Figure 1

mtDNA hybridisation enrichment protocol. mtDNA baits were prepared using 2 × 8 kb mtDNA long-range PCR products (spanning 16,569 base pairs), generated using a DNA extract from a present-day sample (of a known haplotype) and the Roche LR Expand PCR kit. The products were fragmented by physical shearing to create 200 bp to 600 bp fragments prior to end labelling with biotin. The DNA library was prepared as follows. Damaged DNA leaves 5′ and 3′ overhangs. T4 DNA polymerase was used to polish the DNA by creating blunt ends and T4 PNK phosphorylated 5′ ends, which is required for adaptor ligation.

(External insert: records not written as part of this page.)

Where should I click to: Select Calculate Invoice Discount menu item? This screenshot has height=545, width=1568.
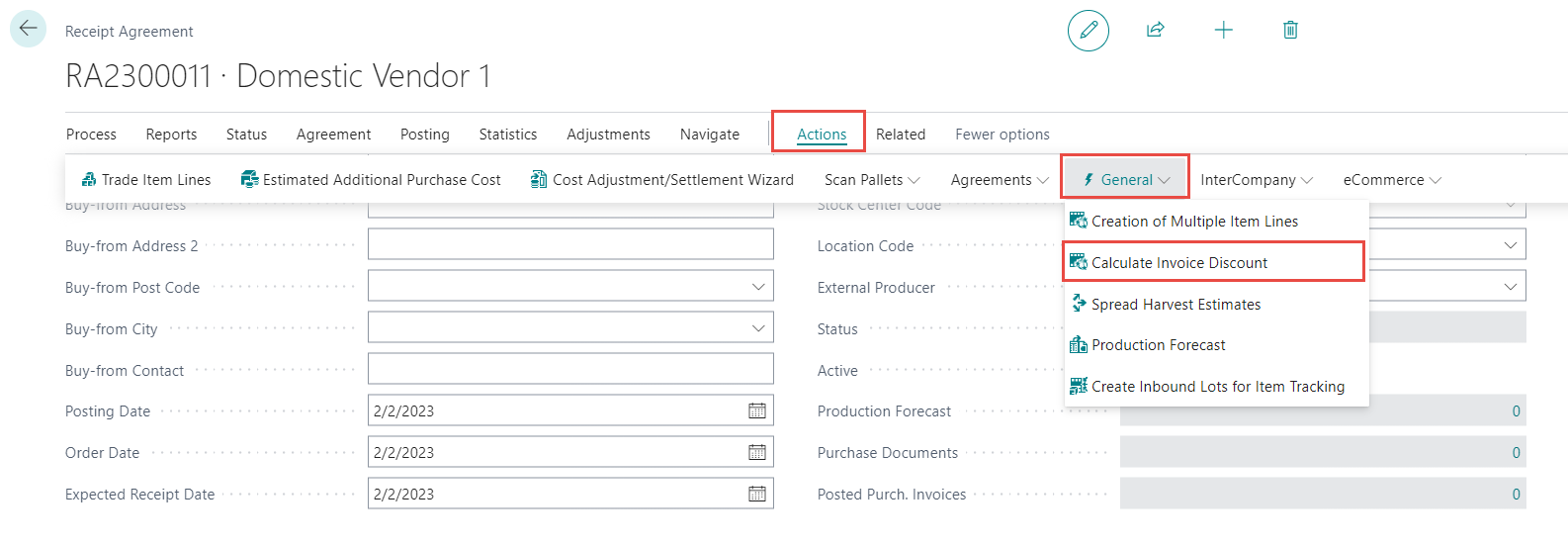pos(1178,263)
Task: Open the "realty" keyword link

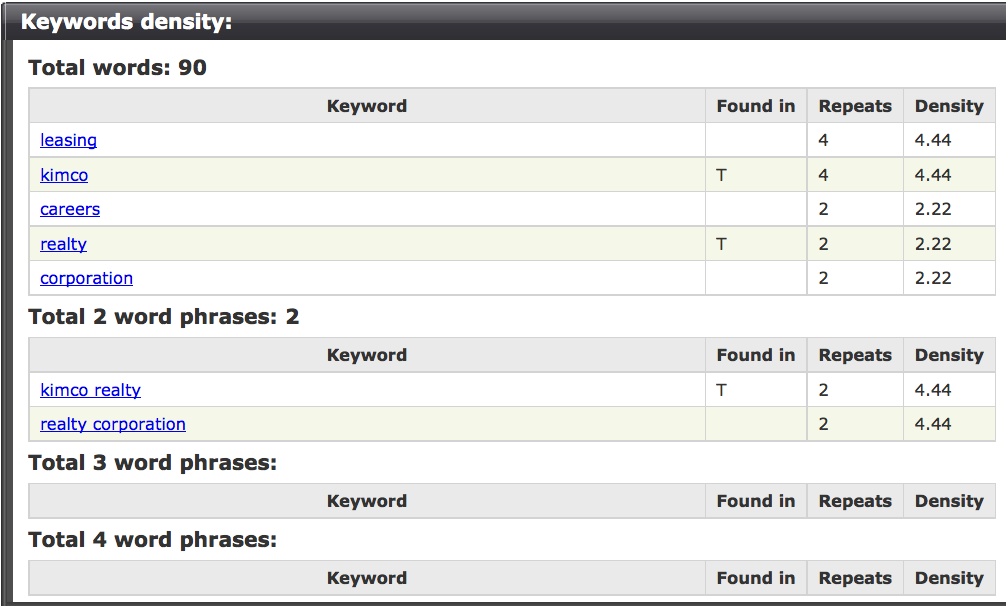Action: (63, 243)
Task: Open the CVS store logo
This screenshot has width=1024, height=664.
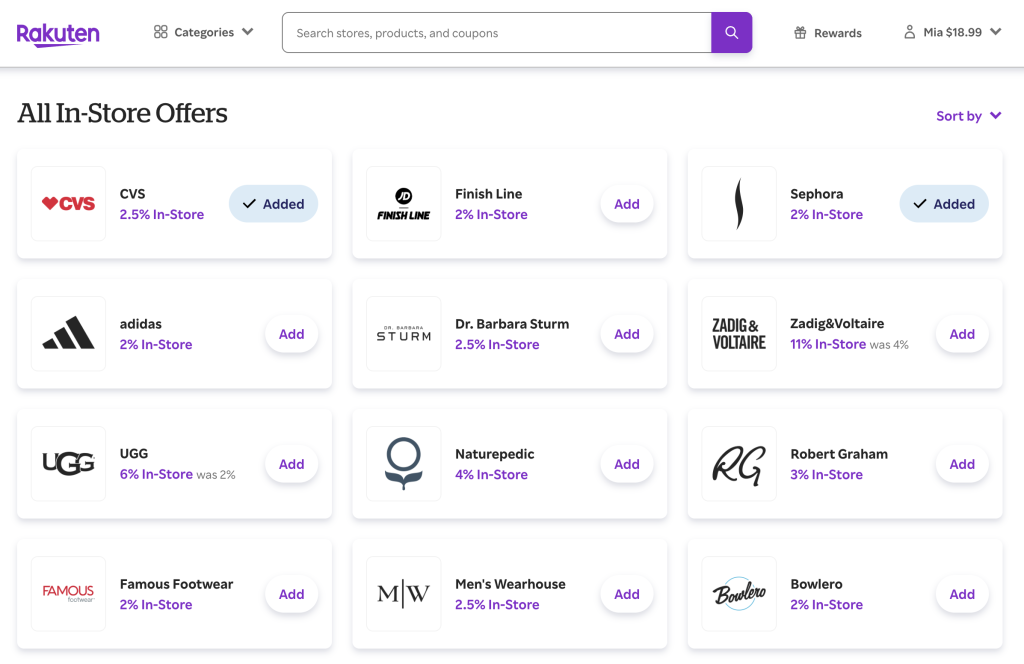Action: coord(68,204)
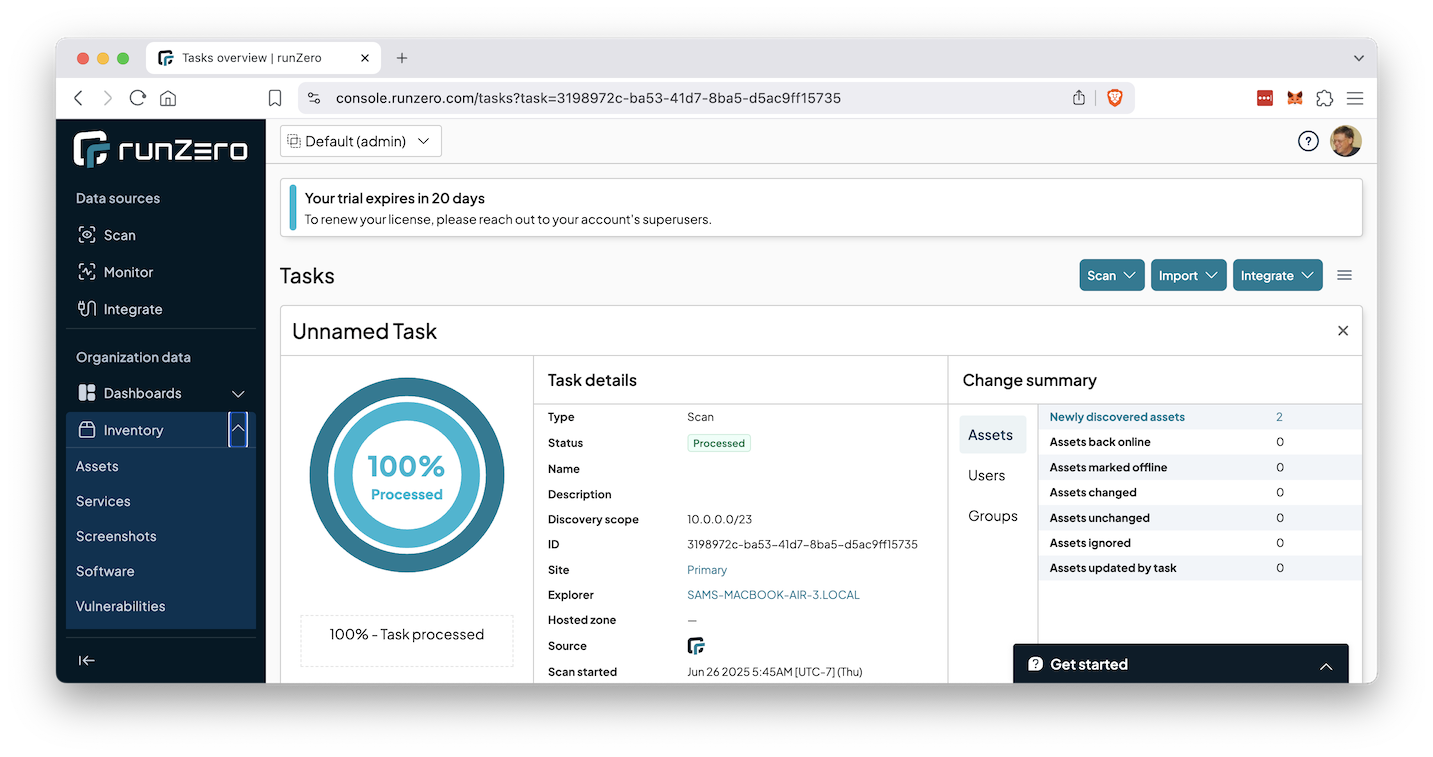Reload the page

coord(138,98)
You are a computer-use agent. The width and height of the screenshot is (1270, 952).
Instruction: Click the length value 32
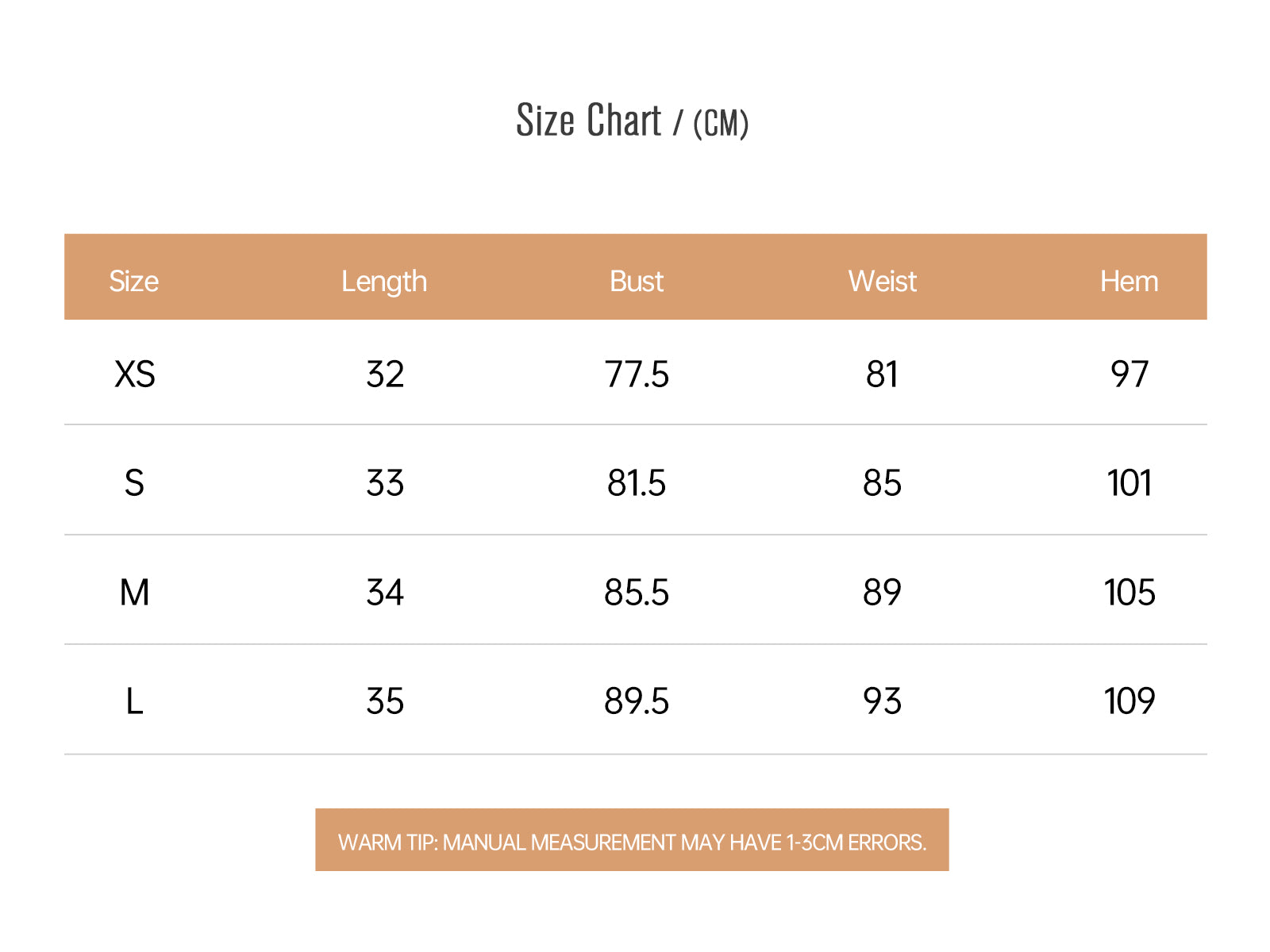[x=385, y=374]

T4 ligase attached universal hybridisation adaptors (Uni-hyb A and Uni-hyb B) to the phosphorylated ends. Klenow polymerase filled in the short-arm adaptor ligation to create double-stranded adaptors (through the use of deoxyribonucleotide triphosphates - dNTPs). Adaptor complementary primers and Taq polymerase amplified the entire library to immortalise the sample. Single-stranded probe DNA was mixed with single-stranded library DNA and left to hybridise overnight (in the presence of blocking oligos). Biotinylated probe and bound library DNA were fixed to streptavidin beads on a magnetic rack, and non-specific or weakly bound library DNA was washed away through a series of three stringency washes (by increasing temperature and decreasing salt concentration) from the library–probe–streptavidin interaction. The single-stranded library DNA was converted to double stranded DNA and eluted from the probe–streptavidin interaction using the Bst strand-displacing enzyme (in the presence of dNTPs). Bst recognises nicks in the template and displaces library DNA into solution. Probe DNA remained bound to the magnet. Eluted library DNA was enriched through low cycle PCR, using adaptor complementary primers. Library DNA was then prepared for next-generation sequencing. mtDNA, mitochondrial DNA; PCR, polymerase chain reaction.